Зак так глубоко вдохнул, что в груди стало больно.

– Святые угодники.

Она резко мотнула головой.

– Не хочу умирать в бреду с пеной у рта. Рафферти, пожалуйста… Сразу же пристрелите меня.

Зак подумал, что мог бы сделать это. Для любимой. 


* * * * *

Гас держался так, будто страшного дня у реки никогда не было.

Он постоянно говорил с Клементиной о доме:

– Я сразу делаю две спальни, ведь пойдут дети. И всегда можно пристроить новые комнаты, если у нас будет чертова дюжина ребятишек.

И о ранчо:

– Мне все равно, что талдычит Зак. У нас скота всегда будет кот наплакал, если не привнести в наше стадо немного породистой крови. Я уже послал в Чикаго за кое-какими каталогами по животноводству.

И только однажды Гас косвенно коснулся умалчиваемой темы, упомянув о страшных опасностях, подстерегающих в глуши Монтаны:

– Я не могу быть с тобой каждую минуту, малышка, поэтому собираюсь научить тебя пользоваться кольтом. И хочу, чтобы с сегодняшнего дня ты брала револьвер с собой всякий раз, выходя из дома.

Как если бы, без умолку болтая о будущем, он мог гарантировать, что будущее наступит.

Но в день, когда Зак нашел Атта-Боя, мечтательное сияние покинуло лицо Гаса. В тот день он следил, как Клементина хлопочет по хозяйству, убирает и готовит ужин, словно ожидая, что в любой момент она начнет биться в конвульсиях и пускать пену изо рта. А последовавшей ночью, когда дождь грохотал по покрытой дерном крыше, как копыта мчащихся галопом лошадей, небо взрезали молнии и раздавались раскаты грома, Клементина проснулась и увидела, что муж склонился над ней и пристально разглядывает ее лицо.

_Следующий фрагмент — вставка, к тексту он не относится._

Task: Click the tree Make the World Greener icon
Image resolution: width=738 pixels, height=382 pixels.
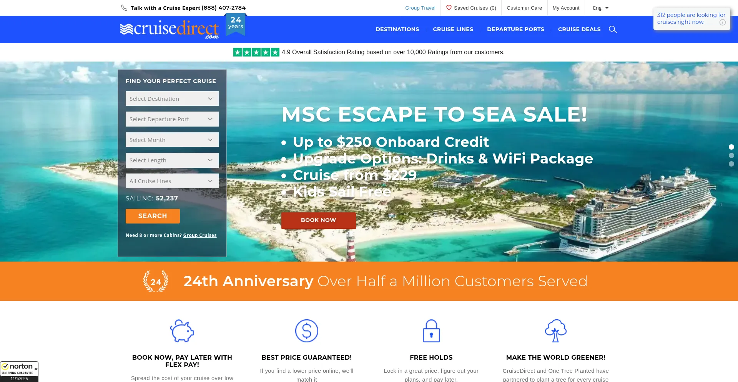Action: pos(556,331)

Она обняла Гаса рукой за шею, притянула его голову к себе и крепко поцеловала в губы.

– Зачем ты это сделала?

– А почему ты проснулся и смотришь на меня посреди ночи?

– Зачем ты меня так поцеловала?

– Наверное, я подхватила бешенство и сошла с ума. А сейчас и ты заразился от меня, поэтому мы оба вправе впасть в безумие.

– Прекрати, Клементина.

Она положила ладонь на его шершавую щеку.

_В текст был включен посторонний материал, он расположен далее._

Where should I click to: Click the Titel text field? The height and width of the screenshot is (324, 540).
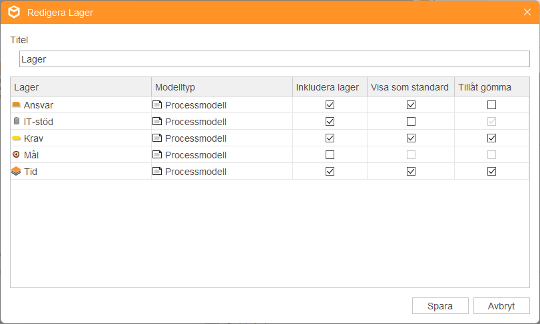click(x=274, y=59)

– Муж мой, я люблю тебя. – «Я должна любить тебя. Я заставлю себя полюбить тебя».

Он опустил голову, прижавшись лицом к ее шее.

– Я столько ждал, чтобы услышать от тебя эти слова, а вот теперь ты произнесла их, но единственная мысль в голове о том, что ты можешь умереть.

– Я не собираюсь умирать. – Клементина обняла Гаса за талию и прижала его к себе крепко-крепко. – Расскажи, как это будет, Гас. Расскажи, как мы превратим ранчо в самую лучшую ферму во всей западной Монтане. Расскажи о доме, который строишь, и о том, как мы будем счастливы в нем: ты, я и все дети, которые у нас родятся. Расскажи мне об этом еще раз.